After putting off an intended rewatch of the now twenty-three year old “Vampire Hunter D: Bloodlust” anime, I was pushed to rewatch it after the revelation that it was used to train AI and make a mediocre visual clusterfuck of a short film. Chances are you’ve already seen the “AI Anime” put out by Corridor Crew a few weeks back. If you haven’t, I’ve included a link to it here. We’ll return to it in a moment.
For the uninitiated, “Vampire Hunter D” is a series of forty light novels written by Hideyuki Kikuchi and illustrated by Yoshitaka Amano since the 80s. There’s been comic adaptations, a video game, two anime films and supposedly an upcoming animated series. The original “D” film is a seminal piece of now-archaic anime, and “Bloodlust” a slab of turn-of-the-modern-century neogothic drip.
Without belaboring the point with a summary of the film, D (the titular character) hunts vampires in post-apocalyptic future-medieval setting. In Bloodlust, he hunts a vampire. The film drapes itself in style and atmosphere, and has my favorite “oh lord, a vampire is coming” scene in the first 10 minutes of the film. The film is shockingly creative, and still looks incredible and is a sort of surrealist attack on the senses that comes from every angle. It also utilizes the classic seizure-inducing strobe effect of old school anime, so viewer beware.
What I found interesting watching the film again for the first time in a decade is that it is so utterly original. It works as a horror film, as an action anime, as an atmospheric background vibe-setter. It explores gothic tropes with new eyes, and rarely explains anything about its “lore” preferring instead to say “here’s a country of mutants, deal with it.” It is at times maximalist in a way unique to anime, and at other times it is subtle and thoughtful, even wistful and sentimental. In the end, it is less about vampires and more about love.
Which is why it is so ironic that Corridor Crew used it to model their basically-rotoscoped freakshow on.
In the comments of their “making of” video (feverishly entitled “Did We Just Change Animation Forever?”), Corridor Crew says “We trained our model, not from hundreds of artists, but from ONE film- Vampire Hunter D Bloodlust. We've been very open about this, and I think it's important to be. But this is also an experiment and a loving parody of this era of anime. I consider it no less ethical than the countless other videos on our channel that borrow from pop culture to tell their story.”
The irony then, I think, is that they see no difference between what they have done as a visual FX studio and the culmination of music, art, writing, and design that make up something like “Vampire Hunter D: Bloodlust.” Their entire tone is full-throated arrogance, the elevator speech to a venture capitalist about the something-something future of something-something disruption in a stagnant industry“ while claiming no ethical qualms can be applied to them. There’s something hyperparasitic about it, the idea that they are beyond reproach as they gobble up someone else’s lifeblood to make their ghoulish homunculi dance as though it lives. Below’s a little snippet of a freeze frame from “AI anime.”
Oof. You probably see where this is going.

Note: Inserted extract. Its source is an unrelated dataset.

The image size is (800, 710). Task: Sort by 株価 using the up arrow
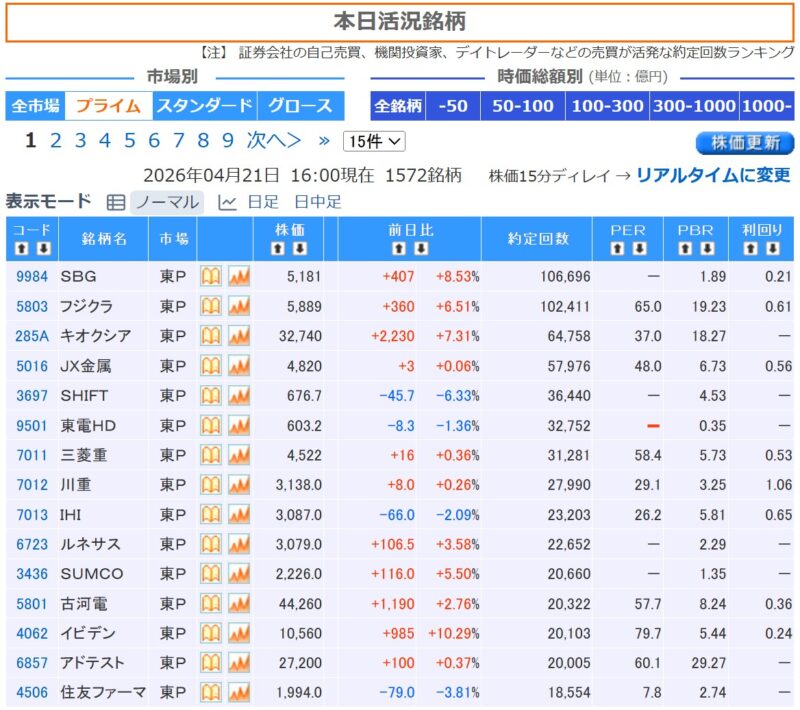pyautogui.click(x=281, y=248)
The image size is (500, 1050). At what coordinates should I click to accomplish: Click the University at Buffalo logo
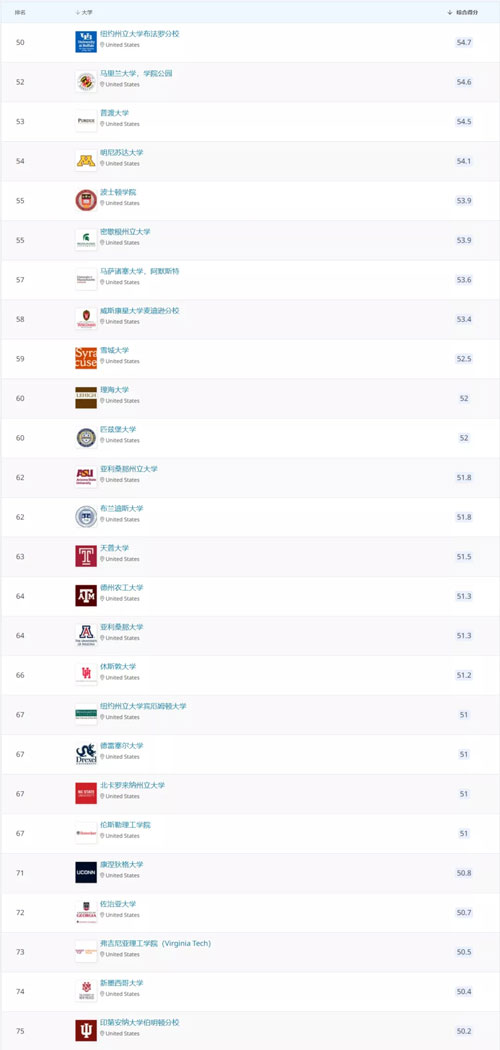pos(86,42)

Corridor Crew wants desperately for something they produce to be alive, to be making something of meaning and weight and beauty, but AI art is a vampire with a dead heart. It can only consume, never add anything to the artistic genepool. It produces gross facsimiles of life and beauty, that at a glance may appear to be living things but on closer inspection are revealed for the grotesquery they truly are. You may say that “technology makes art evolve,” and you’re absolutely right. Photography didn’t replace painting, it gave the act of painting juxtaposition and new meaning. Process matters.
The lack of self awareness regarding the subject material stolen and used in the creation of Corridor Crew’s stitched-up-monster could be excused as fanboy tunnel-vision, if it weren’t for the fact that in the aforementioned making-of video, a member of Corridor Crew makes an off-handed comment that someone has uploaded all of “Vampire Hunter D: Bloodlust” onto Youtube, and you can watch it there, and “it’s actually pretty cool.” In effect, he says you can steal it while crowing about ethics in the face of criticism.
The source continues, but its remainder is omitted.